Exceptions and assertions

The Jaws API uses two types of language-level constructs to handle error cases: exceptions and assertions. To know how they are handled, please refer to the Jaws_Toolkit page.

Exceptions

When a run-time error occurs, exceptions should be used in most cases. Jaws has its own exception class, called Jaws_Exception. It is used slightly differently than the standard Exception class but implements all of its functionalities, as it extends it.

Constructor

The constructor of the Jaws_Exception class has the following syntax:

Jaws_Exception::__construct(integer $lvl, string $message)
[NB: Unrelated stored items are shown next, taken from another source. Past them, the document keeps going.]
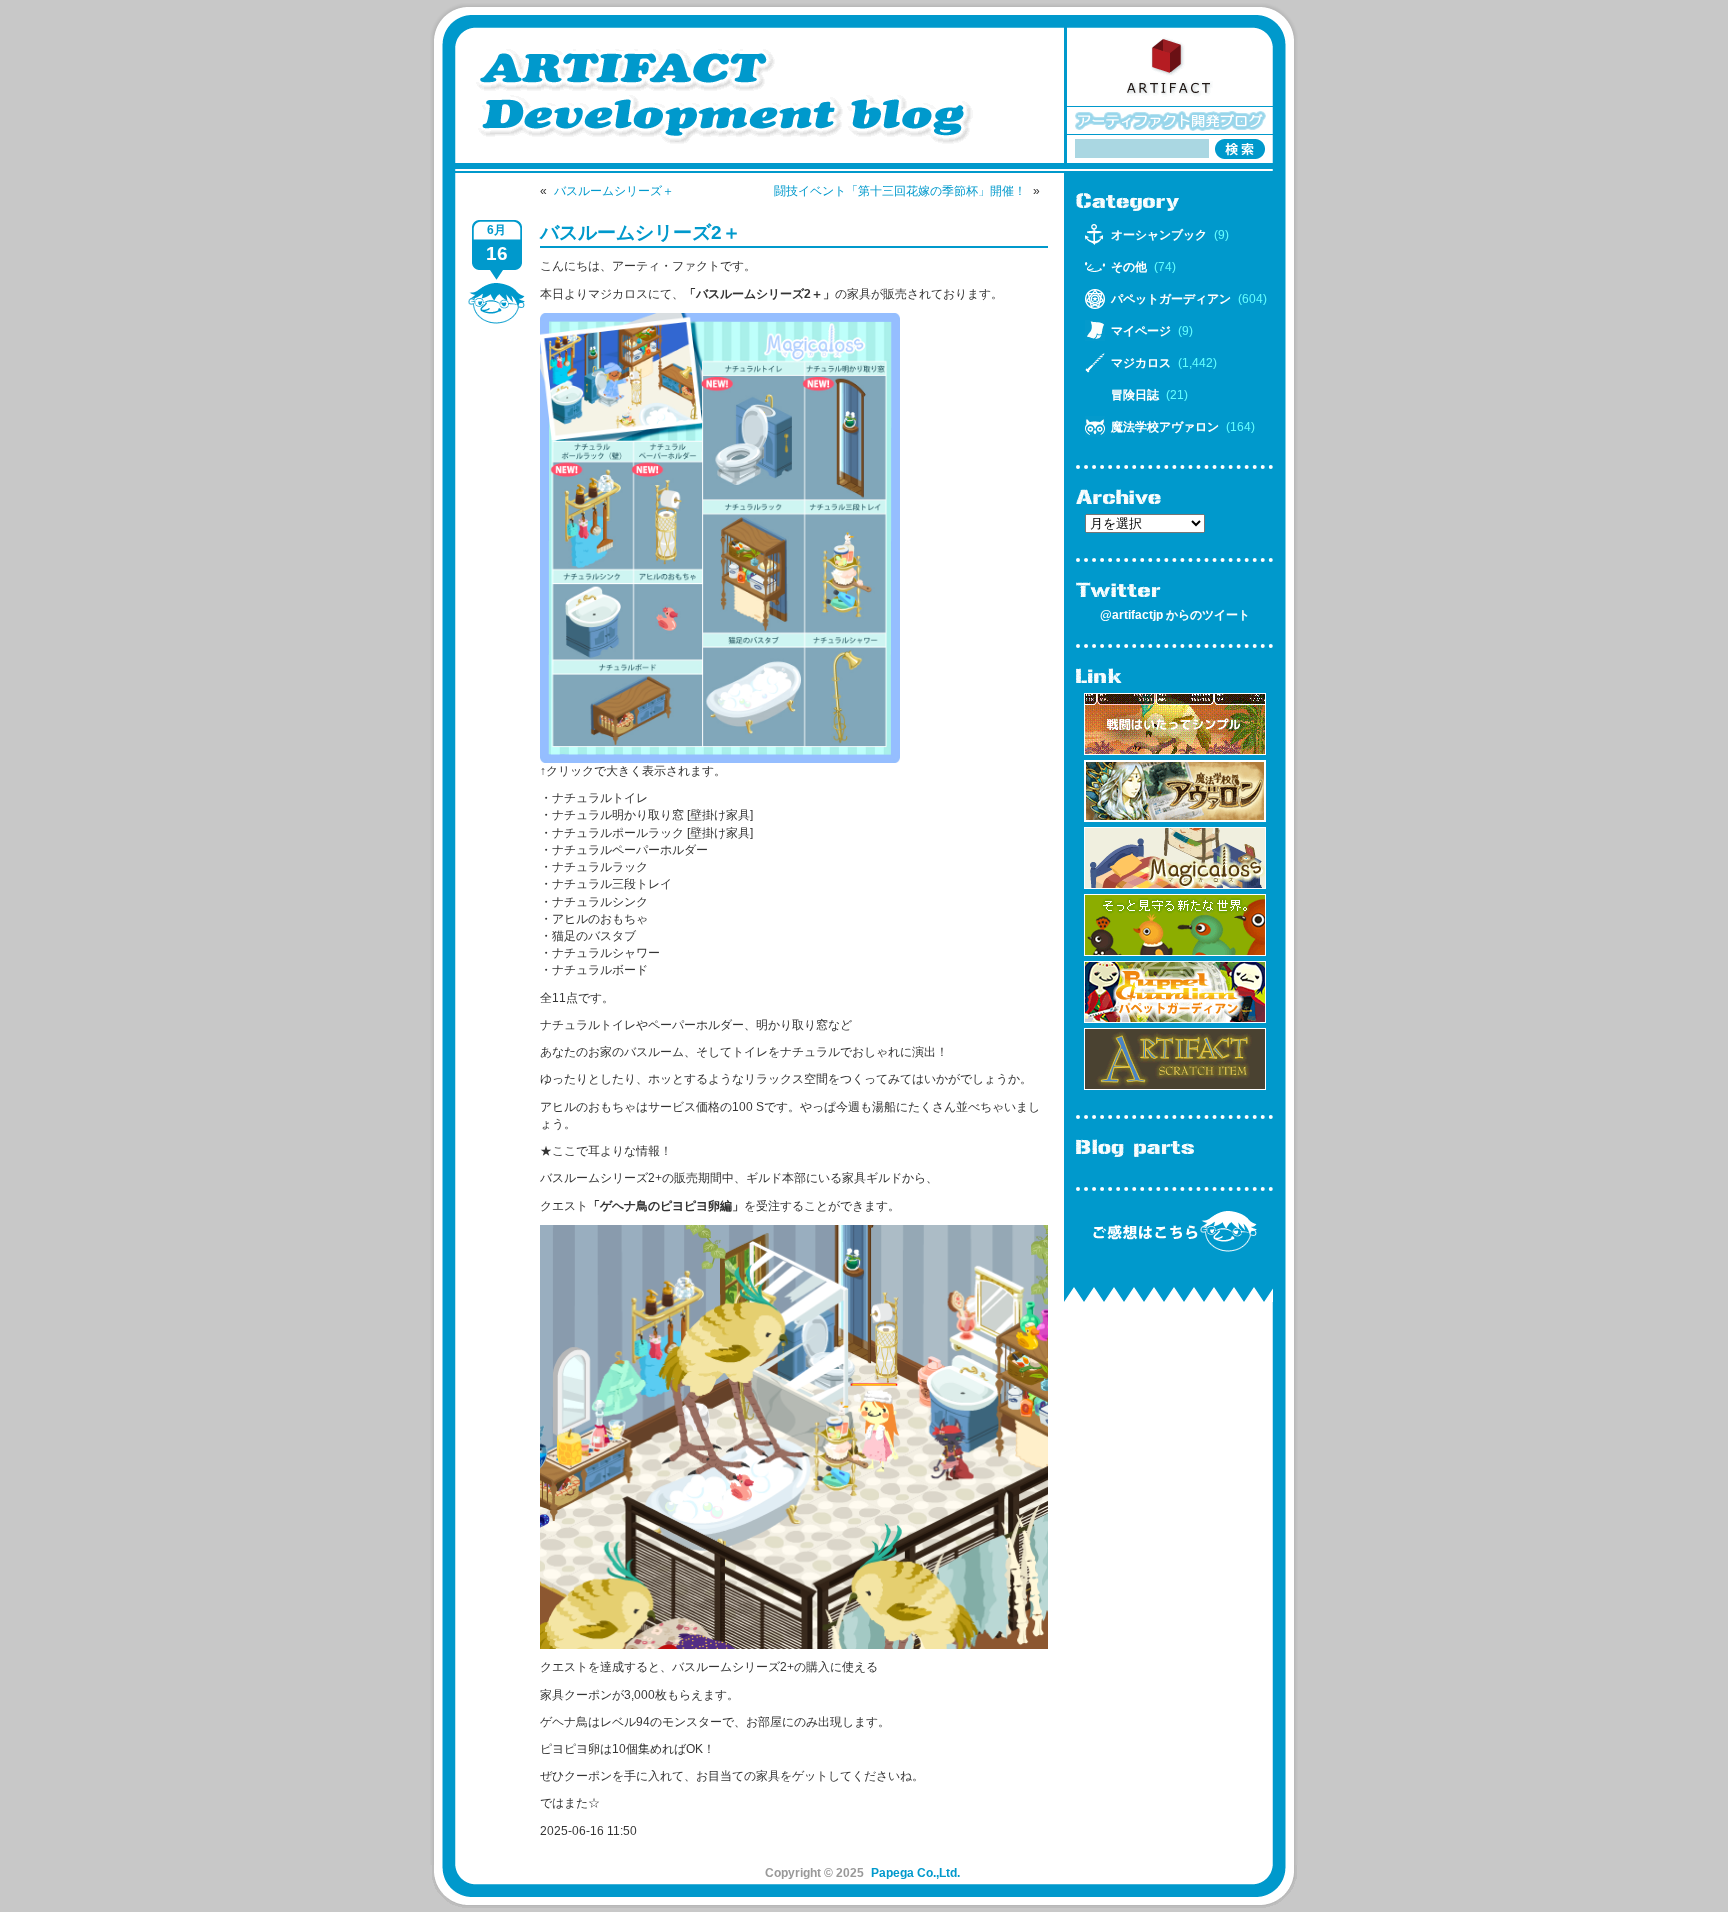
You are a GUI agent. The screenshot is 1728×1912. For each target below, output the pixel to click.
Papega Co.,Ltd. (915, 1873)
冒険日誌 (1135, 395)
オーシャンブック (1159, 235)
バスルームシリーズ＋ (614, 191)
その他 (1129, 267)
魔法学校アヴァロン (1165, 427)
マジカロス (1141, 363)
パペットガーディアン (1171, 299)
$message is the exception message; $lvl can be one of the following exception severity level codes:

  • Jaws_Exception::EC_ERR - A non-fatal error
  • Jaws_Exception::EC_FATERR - A fatal error
  • Jaws_Exception::EC_CORE - A fatal error caused internally, most probably by a programming error or an incoherency
  • Jaws_Exception::EC_UNKNOWN - Unknown: do not use this code

Additional methods

Additionally to the methods already implemented by the Exception class, the Jaws_Exception class also implements the following methods:

  • Jaws_Exception::getLvl() - Get the exception's severity level
  • Jaws_Exception::getLvlStr() - Get the severity level as a string
  • Jaws_Exception::getBacktrace() - Return the backtrace information in a string, using the Jaws' customized backtrace parser

Assertions

Assertions are used to avoid programming errors (EC_CORE exceptions). In production, the evaluation of assertions is disabled to fasten the execution (this is done by turning the Jaws::DEBUG flag to false). Assertions should be used only when, in the end, the programming error will be caught anyway, but in a much less favourable, elegant and meaningful way. Assertions should be used as much as possible instead of Jaws_Exception::EC_CORE exceptions.